The fight was a chess match, with Mayweather using his jab to keep Pacquiao away most of the fight. Pacquiao tried to force the action, but Mayweather was often out of his reach by the time he found his way inside.
“I thought I won the fight, he didn’t do anything,” Pacquiao said. “I got him many times with a lot of punches.”
A sellout crowd at the MGM Grand arena roared every time Pacquiao threw a punch, but a good percentage of what he threw never landed. Mayweather often came back with straight right hands, then moved away before Pacquiao could respond.

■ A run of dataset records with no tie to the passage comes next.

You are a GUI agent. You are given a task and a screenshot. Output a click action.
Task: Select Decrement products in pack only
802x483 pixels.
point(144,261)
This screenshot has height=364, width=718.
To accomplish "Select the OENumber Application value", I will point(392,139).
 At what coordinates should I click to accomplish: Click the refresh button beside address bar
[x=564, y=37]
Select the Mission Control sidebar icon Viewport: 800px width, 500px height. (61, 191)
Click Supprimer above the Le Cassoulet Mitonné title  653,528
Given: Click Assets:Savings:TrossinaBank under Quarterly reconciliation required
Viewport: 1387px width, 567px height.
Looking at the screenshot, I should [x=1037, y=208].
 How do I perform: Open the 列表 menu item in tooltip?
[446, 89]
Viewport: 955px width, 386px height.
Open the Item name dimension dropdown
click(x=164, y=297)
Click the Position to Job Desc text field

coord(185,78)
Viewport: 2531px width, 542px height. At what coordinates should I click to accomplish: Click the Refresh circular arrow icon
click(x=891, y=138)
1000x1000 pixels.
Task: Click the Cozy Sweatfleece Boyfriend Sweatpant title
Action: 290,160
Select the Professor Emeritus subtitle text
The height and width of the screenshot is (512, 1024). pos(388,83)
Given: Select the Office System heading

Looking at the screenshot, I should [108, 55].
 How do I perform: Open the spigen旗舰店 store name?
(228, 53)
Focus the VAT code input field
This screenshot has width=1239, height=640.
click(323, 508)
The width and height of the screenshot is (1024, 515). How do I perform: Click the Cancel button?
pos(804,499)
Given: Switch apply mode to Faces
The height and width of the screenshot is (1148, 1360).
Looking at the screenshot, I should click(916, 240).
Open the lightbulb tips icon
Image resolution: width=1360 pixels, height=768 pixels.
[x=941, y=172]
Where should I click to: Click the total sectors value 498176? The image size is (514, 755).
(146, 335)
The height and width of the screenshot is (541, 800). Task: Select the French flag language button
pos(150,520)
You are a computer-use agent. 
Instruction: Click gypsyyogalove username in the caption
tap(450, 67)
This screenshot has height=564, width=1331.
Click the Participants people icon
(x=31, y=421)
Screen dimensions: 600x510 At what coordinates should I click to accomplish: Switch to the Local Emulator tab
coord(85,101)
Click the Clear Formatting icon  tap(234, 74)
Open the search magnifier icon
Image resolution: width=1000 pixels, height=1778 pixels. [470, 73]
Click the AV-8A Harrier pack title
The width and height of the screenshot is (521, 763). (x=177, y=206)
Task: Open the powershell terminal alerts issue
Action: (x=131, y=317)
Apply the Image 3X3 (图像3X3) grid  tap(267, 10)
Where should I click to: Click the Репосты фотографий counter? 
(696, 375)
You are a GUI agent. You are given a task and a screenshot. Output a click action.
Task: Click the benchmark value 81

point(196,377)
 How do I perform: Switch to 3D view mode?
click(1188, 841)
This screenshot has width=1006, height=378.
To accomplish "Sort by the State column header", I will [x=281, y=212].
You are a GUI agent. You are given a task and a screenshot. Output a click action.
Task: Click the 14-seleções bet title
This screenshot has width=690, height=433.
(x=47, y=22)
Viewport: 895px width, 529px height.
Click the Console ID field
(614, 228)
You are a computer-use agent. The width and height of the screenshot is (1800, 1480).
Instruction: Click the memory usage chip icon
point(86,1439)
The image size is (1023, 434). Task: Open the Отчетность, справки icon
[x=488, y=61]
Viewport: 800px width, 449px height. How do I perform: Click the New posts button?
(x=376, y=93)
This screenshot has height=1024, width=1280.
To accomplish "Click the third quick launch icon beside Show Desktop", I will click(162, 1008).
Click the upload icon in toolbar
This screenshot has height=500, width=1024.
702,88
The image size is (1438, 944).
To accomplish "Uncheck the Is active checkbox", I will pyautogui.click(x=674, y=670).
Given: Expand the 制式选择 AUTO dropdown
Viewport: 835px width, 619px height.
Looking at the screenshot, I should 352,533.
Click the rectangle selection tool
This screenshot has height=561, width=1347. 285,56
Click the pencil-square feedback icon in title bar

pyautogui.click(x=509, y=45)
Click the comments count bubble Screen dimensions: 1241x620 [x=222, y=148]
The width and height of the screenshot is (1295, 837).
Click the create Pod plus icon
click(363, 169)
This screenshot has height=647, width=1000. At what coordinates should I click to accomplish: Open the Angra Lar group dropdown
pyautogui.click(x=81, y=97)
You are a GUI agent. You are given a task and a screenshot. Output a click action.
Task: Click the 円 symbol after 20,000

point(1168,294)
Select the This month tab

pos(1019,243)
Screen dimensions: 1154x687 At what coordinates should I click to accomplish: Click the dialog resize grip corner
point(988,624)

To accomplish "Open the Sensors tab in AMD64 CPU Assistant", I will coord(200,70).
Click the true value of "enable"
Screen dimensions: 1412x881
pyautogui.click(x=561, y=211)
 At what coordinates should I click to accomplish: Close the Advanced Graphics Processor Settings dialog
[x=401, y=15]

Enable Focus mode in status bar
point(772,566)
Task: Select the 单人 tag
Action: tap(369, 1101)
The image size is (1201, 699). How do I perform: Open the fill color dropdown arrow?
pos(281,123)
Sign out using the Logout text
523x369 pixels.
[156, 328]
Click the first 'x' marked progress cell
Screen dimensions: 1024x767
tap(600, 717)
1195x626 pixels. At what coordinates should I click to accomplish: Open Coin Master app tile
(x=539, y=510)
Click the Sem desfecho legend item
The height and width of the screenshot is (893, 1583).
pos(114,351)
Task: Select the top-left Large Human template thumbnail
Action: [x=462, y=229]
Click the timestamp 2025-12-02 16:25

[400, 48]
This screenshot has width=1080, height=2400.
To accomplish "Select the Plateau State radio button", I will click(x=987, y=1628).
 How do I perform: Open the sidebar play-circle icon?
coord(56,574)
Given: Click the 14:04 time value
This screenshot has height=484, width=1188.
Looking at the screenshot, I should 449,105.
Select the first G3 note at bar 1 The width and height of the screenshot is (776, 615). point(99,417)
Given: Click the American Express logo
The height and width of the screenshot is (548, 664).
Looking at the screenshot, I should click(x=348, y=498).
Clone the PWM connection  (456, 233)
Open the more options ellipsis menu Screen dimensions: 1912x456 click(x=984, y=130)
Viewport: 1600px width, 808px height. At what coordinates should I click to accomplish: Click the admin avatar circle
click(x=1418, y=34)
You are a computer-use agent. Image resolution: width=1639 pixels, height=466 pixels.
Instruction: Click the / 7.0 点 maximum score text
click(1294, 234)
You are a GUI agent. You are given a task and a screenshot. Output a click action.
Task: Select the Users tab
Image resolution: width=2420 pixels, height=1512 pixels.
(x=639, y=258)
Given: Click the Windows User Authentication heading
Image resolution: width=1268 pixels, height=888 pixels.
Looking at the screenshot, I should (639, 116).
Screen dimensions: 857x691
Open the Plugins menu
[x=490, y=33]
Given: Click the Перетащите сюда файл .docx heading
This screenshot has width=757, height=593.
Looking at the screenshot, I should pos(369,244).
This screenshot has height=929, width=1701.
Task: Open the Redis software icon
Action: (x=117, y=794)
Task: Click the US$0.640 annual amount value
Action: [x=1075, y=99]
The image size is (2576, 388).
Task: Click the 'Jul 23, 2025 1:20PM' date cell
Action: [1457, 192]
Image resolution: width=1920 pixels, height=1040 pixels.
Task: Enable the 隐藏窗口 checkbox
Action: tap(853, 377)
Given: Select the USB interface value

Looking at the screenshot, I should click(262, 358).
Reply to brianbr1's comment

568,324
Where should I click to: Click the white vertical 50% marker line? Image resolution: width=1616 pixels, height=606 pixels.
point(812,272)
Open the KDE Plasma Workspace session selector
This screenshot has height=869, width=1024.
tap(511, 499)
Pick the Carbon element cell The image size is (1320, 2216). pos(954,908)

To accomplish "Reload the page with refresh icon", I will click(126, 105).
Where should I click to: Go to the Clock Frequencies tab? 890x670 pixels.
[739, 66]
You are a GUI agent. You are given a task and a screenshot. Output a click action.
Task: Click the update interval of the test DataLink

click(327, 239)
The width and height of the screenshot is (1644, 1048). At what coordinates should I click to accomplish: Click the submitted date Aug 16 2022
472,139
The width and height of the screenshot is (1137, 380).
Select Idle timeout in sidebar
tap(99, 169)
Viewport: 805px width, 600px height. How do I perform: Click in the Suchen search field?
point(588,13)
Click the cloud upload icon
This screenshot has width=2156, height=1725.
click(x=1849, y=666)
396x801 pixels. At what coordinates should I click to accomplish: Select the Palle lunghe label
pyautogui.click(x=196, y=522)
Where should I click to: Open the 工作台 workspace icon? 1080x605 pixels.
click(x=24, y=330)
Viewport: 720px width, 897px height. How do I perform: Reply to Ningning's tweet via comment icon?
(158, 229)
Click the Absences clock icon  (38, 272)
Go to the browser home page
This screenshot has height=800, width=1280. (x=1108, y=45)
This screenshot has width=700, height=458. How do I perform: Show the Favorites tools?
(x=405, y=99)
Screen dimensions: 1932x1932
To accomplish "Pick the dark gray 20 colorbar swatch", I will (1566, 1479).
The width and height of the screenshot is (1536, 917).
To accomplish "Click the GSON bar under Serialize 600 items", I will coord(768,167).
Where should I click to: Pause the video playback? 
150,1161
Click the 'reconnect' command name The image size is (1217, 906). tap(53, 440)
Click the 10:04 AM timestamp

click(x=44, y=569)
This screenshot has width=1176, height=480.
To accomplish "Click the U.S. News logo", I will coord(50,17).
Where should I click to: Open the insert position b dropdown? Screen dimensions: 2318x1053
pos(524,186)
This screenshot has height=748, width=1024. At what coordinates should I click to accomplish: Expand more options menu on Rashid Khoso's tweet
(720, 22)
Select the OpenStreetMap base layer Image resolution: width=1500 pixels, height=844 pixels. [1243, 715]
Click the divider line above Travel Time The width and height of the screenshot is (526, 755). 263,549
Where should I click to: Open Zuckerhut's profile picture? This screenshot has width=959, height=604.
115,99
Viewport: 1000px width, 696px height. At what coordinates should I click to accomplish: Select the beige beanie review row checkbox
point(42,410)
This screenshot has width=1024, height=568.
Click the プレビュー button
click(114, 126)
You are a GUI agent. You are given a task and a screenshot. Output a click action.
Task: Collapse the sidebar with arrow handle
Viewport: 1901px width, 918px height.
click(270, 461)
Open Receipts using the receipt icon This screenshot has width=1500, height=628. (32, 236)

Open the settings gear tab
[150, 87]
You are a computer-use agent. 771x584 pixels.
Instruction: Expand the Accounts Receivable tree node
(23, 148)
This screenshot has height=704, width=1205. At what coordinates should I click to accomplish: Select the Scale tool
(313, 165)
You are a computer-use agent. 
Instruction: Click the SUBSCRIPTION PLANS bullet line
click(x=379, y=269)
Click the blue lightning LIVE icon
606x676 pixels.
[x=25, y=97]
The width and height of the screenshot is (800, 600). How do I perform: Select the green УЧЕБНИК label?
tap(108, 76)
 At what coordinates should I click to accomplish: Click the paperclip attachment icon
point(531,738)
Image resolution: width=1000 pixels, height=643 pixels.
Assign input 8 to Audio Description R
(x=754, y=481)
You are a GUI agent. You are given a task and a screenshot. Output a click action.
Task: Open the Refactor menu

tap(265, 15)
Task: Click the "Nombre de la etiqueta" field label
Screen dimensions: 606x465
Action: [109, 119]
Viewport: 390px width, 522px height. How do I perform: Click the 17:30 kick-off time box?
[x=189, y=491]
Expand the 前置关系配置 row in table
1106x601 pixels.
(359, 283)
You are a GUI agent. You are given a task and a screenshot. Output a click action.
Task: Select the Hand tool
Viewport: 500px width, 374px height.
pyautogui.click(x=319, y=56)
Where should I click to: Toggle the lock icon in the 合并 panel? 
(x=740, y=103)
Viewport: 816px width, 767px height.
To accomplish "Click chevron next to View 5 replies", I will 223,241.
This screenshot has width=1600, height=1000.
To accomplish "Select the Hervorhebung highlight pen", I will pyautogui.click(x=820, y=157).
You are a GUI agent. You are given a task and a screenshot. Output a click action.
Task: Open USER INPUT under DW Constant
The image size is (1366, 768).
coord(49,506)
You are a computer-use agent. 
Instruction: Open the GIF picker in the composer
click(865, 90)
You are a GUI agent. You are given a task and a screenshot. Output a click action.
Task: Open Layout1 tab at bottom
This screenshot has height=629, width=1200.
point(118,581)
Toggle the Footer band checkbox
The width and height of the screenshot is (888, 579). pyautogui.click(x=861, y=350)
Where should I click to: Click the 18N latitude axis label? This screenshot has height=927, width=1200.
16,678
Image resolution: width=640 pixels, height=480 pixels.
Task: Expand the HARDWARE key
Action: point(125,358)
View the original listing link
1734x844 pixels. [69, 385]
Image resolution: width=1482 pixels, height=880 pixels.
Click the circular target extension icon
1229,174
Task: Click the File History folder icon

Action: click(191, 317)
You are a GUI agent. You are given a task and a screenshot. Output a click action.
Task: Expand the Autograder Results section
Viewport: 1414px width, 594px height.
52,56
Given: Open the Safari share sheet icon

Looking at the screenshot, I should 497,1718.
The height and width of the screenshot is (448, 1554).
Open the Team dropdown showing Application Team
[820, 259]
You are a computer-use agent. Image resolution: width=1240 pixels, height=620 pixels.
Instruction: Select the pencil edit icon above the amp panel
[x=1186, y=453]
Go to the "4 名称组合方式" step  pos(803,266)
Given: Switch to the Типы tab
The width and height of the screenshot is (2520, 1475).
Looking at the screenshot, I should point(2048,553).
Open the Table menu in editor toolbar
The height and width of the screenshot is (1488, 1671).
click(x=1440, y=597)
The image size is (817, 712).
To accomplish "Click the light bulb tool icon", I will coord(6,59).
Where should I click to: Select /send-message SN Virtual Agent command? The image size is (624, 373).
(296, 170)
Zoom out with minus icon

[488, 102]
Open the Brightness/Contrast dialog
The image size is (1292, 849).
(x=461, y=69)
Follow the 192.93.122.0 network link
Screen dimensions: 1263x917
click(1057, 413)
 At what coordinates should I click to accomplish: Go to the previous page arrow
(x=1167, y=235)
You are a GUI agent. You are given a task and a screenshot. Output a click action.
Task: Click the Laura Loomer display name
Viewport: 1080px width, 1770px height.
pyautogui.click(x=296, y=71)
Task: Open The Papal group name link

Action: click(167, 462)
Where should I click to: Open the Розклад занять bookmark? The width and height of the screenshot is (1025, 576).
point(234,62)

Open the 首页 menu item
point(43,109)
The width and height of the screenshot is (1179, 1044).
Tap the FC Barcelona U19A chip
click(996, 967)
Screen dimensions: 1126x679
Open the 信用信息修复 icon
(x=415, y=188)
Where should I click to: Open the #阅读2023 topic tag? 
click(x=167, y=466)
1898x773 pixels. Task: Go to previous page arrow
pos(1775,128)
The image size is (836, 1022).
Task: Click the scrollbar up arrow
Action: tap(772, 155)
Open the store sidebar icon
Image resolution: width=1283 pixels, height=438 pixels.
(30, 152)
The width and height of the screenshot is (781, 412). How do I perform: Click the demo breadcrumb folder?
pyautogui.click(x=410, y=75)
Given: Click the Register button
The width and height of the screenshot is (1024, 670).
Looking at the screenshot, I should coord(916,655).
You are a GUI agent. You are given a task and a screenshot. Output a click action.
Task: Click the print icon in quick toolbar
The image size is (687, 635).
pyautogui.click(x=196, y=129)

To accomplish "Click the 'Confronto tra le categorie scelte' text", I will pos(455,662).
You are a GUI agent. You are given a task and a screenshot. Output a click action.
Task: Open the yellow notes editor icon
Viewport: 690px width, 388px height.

Ringside punch stats showed Mayweather landing 148 punches of 435, while Pacquiao landed 81 of 429. The volume of punches for Pacquiao was a lot lower than the 600-700 he usually throws in a fight as he tried to measure his aggression against an opponent who was hard to trap.
Mayweather fought confidently in the late rounds, winning the last two rounds on all three scorecards. In the final seconds of the fight he raised his right hand in victory and after the bell rang stood on the ropes, pounding his heart with his gloves.
“You’re tough,” he said to Pacquiao, hugging him in the ring.
Five years in the making, the richest fight ever unfolded before a glittering crowd of celebrities, high rollers and people who had enough money to pay for ringside seats going for $40,000 and up. Before it did, though, it was delayed about a half hour because cable and satellite systems were having trouble keeping up with the pay-per-view demand. Even at a cost of $100, the pay-per-view fight drew so many viewers that it suffered an “electronic overload.”
They paid big money to watch two superstars fight for their legacies — and in Pacquiao’s case his country — in addition to the staggering paydays for both.
Pacquiao had vowed to take the fight to Mayweather and force him into a war. His camp thought Mayweather’s 38-year-old legs weren’t what they once were, and that he couldn’t be on the move the entire fight.
“He is moving around, not easy to throw punches when people moving around,” Pacquiao said. ” When he stayed, I threw a lot of punches. That’s a fight.”
But Mayweather proved them wrong, moving well and taking pot shots at Pacquiao. His only real moment of trouble came in the fourth round when Pacquiao landed his left hand and then flurried to Mayweather’s head on the ropes, but he escaped and shook his head at Pacquiao as if to say you didn’t hurt me.
In the corner between rounds, Mayweather’s father, Floyd Sr. kept yelling at his son to do more. But Mayweather was content to stick with what was working and not take a risk that could cost him the fight.
“I’m a calculated fighter, he is a tough competitor,” Mayweather said. “My dad wanted me to do more but Pacquiao is an awkward fighter.”
Mayweather said that his fight in September against a yet-to-be-determined opponent would be his last before retirement.
The fight was expected to make Mayweather some $180 million and Pacquiao $120 million, depending on pay-per-view sales. The live gate alone was more than $70 million, and the bout was expected to easily smash the pay-per-view record of 2.48 million buys set in 2007 when Mayweather fought Oscar De La Hoya.
But while the frenzy over the fight pushed up tickets to 3-4 times their retail price the week of the fight, prices dropped dramatically as the fight neared and some tickets were being resold for less than face value.
Boxing fans called for the fight to be made five years ago, when both men were in their undisputed prime. But squabbles over promoters, drug testing and a variety of other issues sidelined it until Pacquiao beat Chris Algieri in November and immediately launched a campaign to get the fight made.
When they finally got it, it wasn’t the fight it might have been five years ago. But it was enough to settle the question that boxing fans had asked for years — who would win the big welterweight matchup of the best fighters of their time.